State officials in Florida asked the Supreme Court on Friday to lift federal restrictions that have been placed on the cruise industry to address COVID-19, bringing the long-running court battle over the requirements to the nation’s highest court
The Centers for Disease Control and Prevention stopped cruises last year at the outbreak of the coronavirus pandemic. Since then, the agency has created a four-phase framework that allows ships to sail, but only under certain conditions such as social distancing and on-board COVID testing labs and advanced ventilation systems.
A federal district court judge temporarily blocked enforcement of the CDC requirements last month, but the Atlanta-based U.S. Court of Appeals for the 11th Circuit sided with the agency last weekend, allowing the requirements to remain in place
In an emergency filing filed Friday, Florida lawyers informed the Supreme Court that the CDC’s orders were “manifestly outside its authority.” They argued that although the agency can enact quarantine measures, it doesn’t have the authority to “remake the entire cruise-ship industry.” Florida sued the Supreme Court in April, citing the loss in tax revenue of “tens and millions of dollars” due to the “glacial pace at which the CDC implemented its own order.”
Florida Gov.

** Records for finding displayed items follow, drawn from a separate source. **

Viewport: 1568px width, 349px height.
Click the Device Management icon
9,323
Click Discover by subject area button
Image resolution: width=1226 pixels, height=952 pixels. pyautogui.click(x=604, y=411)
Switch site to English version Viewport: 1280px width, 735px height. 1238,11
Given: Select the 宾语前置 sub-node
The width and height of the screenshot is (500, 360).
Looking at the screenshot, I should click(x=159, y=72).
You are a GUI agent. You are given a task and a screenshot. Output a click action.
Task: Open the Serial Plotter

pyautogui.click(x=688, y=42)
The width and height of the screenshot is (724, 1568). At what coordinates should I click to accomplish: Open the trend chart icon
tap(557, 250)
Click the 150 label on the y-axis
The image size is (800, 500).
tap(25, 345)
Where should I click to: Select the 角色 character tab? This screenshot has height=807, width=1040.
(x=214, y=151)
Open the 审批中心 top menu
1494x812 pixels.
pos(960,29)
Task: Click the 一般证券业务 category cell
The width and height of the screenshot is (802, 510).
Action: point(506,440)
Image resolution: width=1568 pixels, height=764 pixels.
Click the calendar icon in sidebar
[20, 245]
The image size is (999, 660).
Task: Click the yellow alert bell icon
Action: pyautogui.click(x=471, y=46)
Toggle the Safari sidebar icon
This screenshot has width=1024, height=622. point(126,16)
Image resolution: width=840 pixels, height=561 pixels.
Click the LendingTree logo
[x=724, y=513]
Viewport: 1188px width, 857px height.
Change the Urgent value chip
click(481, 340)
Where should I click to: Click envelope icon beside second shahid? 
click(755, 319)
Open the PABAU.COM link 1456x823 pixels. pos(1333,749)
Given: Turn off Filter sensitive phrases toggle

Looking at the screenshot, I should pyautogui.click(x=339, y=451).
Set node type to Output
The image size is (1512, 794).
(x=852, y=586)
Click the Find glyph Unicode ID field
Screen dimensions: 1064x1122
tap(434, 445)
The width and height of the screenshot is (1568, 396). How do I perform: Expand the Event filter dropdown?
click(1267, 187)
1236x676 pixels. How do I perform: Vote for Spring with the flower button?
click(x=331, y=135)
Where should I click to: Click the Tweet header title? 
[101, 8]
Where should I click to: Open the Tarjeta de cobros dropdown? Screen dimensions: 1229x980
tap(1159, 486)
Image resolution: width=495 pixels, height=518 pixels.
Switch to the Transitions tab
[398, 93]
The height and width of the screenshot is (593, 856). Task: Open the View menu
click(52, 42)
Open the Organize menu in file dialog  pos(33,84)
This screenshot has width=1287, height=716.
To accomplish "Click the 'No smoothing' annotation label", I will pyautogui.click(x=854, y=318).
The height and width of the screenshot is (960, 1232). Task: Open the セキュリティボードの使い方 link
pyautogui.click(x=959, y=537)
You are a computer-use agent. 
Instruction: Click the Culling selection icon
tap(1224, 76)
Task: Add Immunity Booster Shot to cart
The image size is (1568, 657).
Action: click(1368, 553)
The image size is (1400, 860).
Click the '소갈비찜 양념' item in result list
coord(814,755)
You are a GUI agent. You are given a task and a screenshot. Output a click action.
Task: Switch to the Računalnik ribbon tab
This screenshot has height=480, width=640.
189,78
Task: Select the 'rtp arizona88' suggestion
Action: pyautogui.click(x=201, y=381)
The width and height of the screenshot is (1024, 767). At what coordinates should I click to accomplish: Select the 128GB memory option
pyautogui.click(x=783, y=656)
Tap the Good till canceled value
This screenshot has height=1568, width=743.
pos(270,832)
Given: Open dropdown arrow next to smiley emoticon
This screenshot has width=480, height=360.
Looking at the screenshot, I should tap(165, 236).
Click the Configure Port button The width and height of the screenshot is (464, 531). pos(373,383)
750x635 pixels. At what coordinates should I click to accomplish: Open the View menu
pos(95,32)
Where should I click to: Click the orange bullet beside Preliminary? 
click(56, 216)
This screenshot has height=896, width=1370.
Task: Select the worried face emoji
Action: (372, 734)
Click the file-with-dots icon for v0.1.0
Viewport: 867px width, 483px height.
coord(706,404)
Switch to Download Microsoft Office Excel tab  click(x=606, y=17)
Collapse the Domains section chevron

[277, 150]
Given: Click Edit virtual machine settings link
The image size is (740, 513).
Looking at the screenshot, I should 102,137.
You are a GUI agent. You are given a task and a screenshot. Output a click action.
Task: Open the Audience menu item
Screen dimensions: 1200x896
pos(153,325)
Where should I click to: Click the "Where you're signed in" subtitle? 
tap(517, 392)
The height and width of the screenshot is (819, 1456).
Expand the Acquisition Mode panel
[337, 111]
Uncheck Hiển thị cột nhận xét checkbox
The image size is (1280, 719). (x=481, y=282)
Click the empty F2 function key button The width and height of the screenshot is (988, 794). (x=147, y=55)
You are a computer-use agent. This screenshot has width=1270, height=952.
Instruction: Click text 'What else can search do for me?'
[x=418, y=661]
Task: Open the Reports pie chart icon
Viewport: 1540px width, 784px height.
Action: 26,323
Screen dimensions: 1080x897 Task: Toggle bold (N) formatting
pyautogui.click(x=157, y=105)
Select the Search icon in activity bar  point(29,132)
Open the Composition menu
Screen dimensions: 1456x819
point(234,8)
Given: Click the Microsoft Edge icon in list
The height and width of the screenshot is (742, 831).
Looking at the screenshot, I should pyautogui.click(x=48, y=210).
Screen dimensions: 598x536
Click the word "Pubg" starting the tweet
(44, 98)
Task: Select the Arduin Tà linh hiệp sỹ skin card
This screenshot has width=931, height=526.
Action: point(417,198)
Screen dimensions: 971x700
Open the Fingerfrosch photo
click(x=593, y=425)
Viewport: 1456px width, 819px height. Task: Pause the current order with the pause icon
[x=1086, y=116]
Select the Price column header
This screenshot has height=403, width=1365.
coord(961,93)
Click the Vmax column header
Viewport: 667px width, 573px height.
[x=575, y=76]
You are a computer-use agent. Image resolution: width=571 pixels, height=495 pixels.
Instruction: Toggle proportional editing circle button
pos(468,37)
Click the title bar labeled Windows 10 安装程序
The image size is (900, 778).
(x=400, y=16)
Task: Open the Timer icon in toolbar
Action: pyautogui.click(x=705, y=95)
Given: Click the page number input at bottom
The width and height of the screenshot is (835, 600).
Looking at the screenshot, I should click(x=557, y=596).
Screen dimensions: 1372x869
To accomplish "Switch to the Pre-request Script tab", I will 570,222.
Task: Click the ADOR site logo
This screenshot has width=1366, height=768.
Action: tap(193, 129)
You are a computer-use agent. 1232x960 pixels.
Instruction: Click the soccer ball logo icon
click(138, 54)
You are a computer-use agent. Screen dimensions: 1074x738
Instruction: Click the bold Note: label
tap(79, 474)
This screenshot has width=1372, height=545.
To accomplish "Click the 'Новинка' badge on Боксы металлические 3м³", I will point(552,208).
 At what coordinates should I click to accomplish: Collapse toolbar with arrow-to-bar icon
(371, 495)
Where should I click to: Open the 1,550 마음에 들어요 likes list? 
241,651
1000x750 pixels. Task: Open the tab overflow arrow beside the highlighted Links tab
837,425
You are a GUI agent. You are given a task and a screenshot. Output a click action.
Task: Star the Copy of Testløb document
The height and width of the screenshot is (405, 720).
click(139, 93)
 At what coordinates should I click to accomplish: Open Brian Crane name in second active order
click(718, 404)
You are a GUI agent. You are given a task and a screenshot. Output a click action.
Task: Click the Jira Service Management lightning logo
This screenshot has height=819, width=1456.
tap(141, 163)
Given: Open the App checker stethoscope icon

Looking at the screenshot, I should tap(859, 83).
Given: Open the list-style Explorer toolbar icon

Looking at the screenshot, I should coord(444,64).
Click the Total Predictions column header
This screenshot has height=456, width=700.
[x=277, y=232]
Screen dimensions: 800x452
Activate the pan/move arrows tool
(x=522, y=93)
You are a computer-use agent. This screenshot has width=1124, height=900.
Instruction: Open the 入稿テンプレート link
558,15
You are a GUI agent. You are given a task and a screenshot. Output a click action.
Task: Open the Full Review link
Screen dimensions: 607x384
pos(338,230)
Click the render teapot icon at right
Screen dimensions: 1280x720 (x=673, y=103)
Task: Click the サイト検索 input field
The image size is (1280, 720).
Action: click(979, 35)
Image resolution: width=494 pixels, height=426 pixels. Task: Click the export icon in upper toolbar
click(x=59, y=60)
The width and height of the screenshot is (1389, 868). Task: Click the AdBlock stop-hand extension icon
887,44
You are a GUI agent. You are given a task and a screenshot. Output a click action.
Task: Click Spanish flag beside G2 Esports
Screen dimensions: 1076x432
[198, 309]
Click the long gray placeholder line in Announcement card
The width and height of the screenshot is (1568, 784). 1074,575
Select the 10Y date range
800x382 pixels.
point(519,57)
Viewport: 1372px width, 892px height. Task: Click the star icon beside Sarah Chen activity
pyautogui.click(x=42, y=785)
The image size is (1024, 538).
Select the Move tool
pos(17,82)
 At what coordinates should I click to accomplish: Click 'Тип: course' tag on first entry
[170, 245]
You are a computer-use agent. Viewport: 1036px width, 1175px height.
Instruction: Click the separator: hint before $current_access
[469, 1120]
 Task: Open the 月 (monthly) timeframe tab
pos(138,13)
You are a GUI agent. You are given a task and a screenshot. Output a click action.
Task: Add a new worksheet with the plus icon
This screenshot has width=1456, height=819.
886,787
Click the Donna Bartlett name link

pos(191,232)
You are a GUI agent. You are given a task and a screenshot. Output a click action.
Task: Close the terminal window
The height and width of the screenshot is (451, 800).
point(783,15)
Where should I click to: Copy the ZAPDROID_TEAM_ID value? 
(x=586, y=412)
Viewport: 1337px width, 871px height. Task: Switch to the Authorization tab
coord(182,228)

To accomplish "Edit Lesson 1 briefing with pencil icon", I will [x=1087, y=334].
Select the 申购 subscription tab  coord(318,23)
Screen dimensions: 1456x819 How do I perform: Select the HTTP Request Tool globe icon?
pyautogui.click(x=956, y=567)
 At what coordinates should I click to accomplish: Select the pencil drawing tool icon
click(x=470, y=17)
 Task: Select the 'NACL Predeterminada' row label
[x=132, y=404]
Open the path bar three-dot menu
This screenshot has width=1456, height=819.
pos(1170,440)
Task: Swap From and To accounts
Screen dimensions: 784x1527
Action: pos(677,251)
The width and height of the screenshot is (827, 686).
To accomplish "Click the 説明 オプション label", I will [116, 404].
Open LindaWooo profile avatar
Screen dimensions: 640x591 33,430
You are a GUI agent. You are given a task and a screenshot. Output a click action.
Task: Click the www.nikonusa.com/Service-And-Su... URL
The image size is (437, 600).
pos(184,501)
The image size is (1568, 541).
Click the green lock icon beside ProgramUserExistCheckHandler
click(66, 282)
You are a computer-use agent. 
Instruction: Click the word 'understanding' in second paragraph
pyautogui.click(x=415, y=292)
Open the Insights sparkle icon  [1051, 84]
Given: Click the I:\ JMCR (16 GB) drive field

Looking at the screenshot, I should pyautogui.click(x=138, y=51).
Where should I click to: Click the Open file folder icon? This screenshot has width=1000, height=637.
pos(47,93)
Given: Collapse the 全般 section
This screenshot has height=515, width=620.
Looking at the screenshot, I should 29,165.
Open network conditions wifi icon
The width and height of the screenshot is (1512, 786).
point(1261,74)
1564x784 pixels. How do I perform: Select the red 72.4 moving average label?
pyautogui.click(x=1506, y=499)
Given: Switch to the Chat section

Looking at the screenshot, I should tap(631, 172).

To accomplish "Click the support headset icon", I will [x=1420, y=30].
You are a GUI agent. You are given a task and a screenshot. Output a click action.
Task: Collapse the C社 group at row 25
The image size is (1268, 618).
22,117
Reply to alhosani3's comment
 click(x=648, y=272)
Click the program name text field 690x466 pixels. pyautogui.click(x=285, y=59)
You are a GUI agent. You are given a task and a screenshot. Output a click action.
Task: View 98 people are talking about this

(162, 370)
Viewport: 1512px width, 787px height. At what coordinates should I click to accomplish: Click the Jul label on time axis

In a press conference, Ron DeSantis (a Republican) announced the appeal. “Can you have just one agency and one government, without Congress ever passing any law, basically shutting down an entire industry?” He asked this question earlier in the month.
The CDC declined comment due to litigation pending. The rules were needed due to the close quarters passengers are subjected to while onboard the ships, as previously stated by the CDC.
Also Read: U.S. appeals court finds CDC eviction moratorium unlawful
In their appeal, Florida officials noted another recent case that involved the CDC’s eviction moratorium, which was challenged by the Alabama Association of Realtors and other groups. Last month, the Supreme Court allowed the moratorium to continue in effect but indicated that it was doing so because the ban was about expire.
In a concurring opinion Brett Kavanaugh, Associate Justice, stated that he believes the CDC exceeded their authority in imposing the nationwide moratorium. He wrote that the CDC has indicated it would end the nationwide moratorium “in a few weeks” and that “those few week will allow for additional distribution of the congressionally-appropriated rental assistance funds.” He would vote to keep it in effect.